2011 SABCS, San Antonio Breast Cancer Symposium, 6-10 December, San Antonio, USA
Results from the GeparQuinto trial
Dr Jens Huober – Kantonsspital St. Gallen, Breast Center, Switzerland
The GeparQuinto trial is a neoadjuvant trial for patients with primary non-metastatic breast cancer. This trial was divided into two main setting: the HER2 negative setting and the HER2 positive setting. The HER2 negative setting was also divided into two parts: patients who have a response to the first four cycles of treatment and patients who do not have a clinical response to treatment. So basically the design was that in the HER2 negative part, and I only focus now on the HER2 negative part because this is the setting I was talking about yesterday, HER2 negative patients were randomised to four cycles of epirubicin/cyclophosphamide plus/minus bevacizumab. Then after four cycles a clinical assessment was done and patients who had a clinical partial or complete remission of the tumour in the breast and in the nodes continued with four cycles of docetaxel plus/minus bevacizumab as it was initially randomly assigned. Patients who did not have a response to the treatment of the four cycles of EC plus/minus bevacizumab were taken off this setting one and were re-randomised to paclitaxel weekly for three months or to paclitaxel weekly in combination with the agent RAD-001.

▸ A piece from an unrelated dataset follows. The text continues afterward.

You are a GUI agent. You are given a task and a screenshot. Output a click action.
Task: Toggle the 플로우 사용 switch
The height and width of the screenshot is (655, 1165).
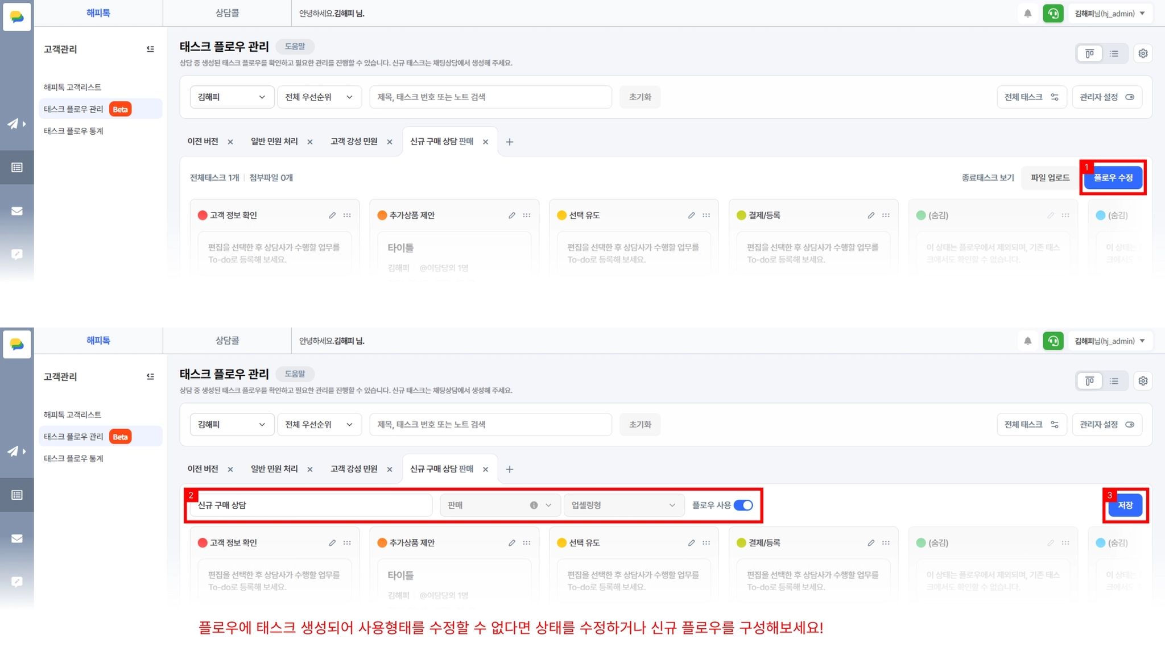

The primary endpoint of our trial was the histopathological complete remission rate, the PCR rate and what we could see is in those patients not responding to the first four cycles of treatment with chemotherapy plus/minus bevacizumab, that the PCR rate was quite low, it was 4.6% for the whole population of 403 patients treated in this non-responder part of the GeparQuinto trial. What we also could see is that the addition of RAD-001 to paclitaxel did not significantly improve the PCR rate compared to the paclitaxel alone arm. The PCR rate was 3.6% in the paclitaxel RAD-001 arm and it was 5.2% in the paclitaxel alone arm.
The first conclusion is that the trial didn’t meet its endpoint because the aim of the trial was to improve the PCR rate from something like 5% to 12.2%. In this context it was a negative trial. However, we have seen in a session here at the San Antonio meeting that the PCR may not be, in all subgroups of breast cancer, a reliably predictive marker for long-term outcome. So it might be that the PCR rate must not improve but in the long-term we cannot say if the regimen was more beneficial with the combination treatment than the paclitaxel alone. So we have to wait for the disease free survival and the overall survival data which we have in a few years.